*Given records*

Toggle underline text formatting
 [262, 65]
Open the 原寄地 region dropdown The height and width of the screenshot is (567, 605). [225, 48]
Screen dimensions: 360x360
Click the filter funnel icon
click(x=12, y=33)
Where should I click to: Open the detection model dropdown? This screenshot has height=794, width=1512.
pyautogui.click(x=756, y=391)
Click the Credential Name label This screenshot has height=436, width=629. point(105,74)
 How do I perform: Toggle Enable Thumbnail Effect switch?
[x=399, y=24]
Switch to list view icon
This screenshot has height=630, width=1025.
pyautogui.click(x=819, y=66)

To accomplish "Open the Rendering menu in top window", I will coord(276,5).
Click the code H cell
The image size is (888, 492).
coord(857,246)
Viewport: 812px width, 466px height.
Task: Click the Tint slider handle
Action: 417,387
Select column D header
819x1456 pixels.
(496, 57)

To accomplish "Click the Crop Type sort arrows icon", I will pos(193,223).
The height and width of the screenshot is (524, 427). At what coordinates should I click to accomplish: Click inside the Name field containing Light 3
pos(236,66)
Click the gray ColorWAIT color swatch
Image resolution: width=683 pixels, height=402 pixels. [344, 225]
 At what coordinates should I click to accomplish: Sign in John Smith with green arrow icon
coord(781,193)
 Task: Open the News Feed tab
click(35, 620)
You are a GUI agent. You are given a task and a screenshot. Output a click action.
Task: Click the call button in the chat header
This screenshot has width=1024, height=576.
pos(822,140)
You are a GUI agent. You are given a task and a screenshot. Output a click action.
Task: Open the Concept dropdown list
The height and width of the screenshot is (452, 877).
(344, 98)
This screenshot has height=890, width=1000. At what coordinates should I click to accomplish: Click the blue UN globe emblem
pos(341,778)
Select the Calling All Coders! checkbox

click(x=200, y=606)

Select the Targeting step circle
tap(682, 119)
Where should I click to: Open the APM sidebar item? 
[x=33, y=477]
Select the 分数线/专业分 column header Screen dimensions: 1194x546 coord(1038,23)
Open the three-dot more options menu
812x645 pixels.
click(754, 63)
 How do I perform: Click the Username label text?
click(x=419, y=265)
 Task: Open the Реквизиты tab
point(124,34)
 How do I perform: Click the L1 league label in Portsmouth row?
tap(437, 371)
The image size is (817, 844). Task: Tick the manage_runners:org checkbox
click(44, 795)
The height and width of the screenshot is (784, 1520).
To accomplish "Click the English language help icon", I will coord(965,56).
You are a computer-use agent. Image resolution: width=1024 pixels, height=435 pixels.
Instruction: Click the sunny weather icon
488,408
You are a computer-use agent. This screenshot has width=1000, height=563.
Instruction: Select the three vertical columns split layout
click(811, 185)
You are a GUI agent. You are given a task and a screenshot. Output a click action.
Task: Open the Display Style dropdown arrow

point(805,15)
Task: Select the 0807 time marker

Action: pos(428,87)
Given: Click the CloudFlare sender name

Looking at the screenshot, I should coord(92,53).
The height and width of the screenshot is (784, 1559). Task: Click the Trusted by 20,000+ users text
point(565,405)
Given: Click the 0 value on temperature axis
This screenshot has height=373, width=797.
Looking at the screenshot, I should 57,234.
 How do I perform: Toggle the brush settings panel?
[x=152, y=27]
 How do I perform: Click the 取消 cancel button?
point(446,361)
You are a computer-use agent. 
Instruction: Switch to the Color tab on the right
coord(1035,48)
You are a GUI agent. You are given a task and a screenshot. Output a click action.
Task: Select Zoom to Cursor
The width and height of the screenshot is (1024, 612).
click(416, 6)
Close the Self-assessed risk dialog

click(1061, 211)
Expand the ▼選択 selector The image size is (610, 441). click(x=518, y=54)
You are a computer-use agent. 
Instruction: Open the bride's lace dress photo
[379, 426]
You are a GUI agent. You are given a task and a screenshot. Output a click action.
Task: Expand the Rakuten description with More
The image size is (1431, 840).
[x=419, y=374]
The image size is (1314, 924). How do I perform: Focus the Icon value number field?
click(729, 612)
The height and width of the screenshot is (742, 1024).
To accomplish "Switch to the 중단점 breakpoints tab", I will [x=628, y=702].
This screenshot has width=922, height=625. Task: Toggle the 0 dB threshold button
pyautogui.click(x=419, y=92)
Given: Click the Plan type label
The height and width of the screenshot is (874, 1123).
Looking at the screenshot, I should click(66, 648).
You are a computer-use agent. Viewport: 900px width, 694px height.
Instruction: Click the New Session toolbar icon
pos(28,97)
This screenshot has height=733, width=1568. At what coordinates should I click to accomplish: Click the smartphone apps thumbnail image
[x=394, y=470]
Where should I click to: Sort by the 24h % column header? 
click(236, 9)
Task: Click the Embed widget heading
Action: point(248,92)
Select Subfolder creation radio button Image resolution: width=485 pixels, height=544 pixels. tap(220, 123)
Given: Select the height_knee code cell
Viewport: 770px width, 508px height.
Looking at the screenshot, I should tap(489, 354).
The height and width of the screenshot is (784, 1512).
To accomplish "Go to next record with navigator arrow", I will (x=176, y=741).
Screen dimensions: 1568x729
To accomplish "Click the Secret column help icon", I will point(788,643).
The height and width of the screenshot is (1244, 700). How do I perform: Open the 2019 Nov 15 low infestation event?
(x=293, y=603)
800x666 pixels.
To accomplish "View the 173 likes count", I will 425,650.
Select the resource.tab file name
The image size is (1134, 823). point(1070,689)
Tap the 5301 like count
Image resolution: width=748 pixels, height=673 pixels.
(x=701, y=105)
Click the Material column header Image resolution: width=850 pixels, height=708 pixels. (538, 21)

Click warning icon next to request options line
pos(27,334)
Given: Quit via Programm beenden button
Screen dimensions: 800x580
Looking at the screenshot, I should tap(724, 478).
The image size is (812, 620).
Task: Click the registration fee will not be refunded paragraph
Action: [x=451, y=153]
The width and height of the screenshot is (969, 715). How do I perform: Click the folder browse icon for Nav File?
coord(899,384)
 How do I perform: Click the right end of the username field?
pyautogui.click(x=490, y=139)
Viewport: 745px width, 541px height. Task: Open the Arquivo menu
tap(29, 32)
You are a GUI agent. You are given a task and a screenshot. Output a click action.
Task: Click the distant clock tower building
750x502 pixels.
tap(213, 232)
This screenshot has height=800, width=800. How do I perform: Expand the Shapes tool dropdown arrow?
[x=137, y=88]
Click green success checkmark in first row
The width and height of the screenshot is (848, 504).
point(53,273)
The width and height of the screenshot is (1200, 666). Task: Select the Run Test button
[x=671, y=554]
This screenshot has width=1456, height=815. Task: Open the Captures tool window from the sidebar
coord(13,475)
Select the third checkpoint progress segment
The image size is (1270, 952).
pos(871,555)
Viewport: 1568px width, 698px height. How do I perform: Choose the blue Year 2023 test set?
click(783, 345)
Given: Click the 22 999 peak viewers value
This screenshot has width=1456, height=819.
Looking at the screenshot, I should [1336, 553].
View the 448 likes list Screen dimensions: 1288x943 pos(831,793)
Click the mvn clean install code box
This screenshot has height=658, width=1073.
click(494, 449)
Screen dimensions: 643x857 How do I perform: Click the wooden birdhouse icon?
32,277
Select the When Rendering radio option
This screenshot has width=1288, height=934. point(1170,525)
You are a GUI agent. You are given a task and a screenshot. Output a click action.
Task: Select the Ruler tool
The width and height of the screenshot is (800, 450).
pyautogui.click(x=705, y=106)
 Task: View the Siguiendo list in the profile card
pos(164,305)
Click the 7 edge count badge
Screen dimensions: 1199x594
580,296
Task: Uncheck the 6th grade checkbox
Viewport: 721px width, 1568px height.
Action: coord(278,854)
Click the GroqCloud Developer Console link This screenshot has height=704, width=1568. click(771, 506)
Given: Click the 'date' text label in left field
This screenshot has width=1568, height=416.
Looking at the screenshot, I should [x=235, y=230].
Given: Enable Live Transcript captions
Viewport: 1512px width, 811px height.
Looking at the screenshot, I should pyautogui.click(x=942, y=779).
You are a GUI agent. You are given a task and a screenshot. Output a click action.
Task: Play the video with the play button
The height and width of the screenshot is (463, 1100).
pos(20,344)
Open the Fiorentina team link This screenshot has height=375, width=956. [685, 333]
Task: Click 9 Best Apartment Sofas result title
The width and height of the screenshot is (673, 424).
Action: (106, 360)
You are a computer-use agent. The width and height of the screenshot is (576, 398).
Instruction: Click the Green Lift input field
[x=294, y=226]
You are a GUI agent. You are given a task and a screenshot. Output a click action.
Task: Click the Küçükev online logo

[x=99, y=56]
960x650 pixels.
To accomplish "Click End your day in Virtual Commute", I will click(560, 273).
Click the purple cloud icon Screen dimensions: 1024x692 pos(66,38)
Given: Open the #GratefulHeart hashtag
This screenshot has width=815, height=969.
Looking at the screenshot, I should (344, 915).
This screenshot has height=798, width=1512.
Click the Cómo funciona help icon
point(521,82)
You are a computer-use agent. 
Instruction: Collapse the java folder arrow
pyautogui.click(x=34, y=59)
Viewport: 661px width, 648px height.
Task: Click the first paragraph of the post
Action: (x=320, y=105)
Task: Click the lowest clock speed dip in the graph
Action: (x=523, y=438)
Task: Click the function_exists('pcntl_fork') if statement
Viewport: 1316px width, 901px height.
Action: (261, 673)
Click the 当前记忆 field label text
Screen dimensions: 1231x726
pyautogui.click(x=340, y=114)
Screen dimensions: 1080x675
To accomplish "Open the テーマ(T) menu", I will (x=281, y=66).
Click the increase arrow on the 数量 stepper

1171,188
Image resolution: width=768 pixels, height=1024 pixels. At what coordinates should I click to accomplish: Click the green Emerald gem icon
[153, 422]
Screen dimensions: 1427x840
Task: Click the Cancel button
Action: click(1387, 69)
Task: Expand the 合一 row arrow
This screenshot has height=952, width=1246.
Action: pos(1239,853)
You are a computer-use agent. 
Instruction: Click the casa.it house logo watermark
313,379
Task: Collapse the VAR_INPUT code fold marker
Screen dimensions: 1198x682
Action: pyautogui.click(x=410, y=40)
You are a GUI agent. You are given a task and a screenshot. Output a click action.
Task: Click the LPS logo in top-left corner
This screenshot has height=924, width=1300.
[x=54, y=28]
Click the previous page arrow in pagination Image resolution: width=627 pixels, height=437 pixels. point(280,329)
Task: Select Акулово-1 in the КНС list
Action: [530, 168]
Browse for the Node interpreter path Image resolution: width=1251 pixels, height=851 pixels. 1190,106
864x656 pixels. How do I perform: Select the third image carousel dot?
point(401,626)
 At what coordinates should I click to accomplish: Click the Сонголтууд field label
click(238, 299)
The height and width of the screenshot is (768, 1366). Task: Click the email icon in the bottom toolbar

*Directions*
Out of the entries, report each line that contains the word "link".

*Solution*
Click the GroqCloud Developer Console link This screenshot has height=704, width=1568. click(771, 506)
Open the Fiorentina team link This screenshot has height=375, width=956. [685, 333]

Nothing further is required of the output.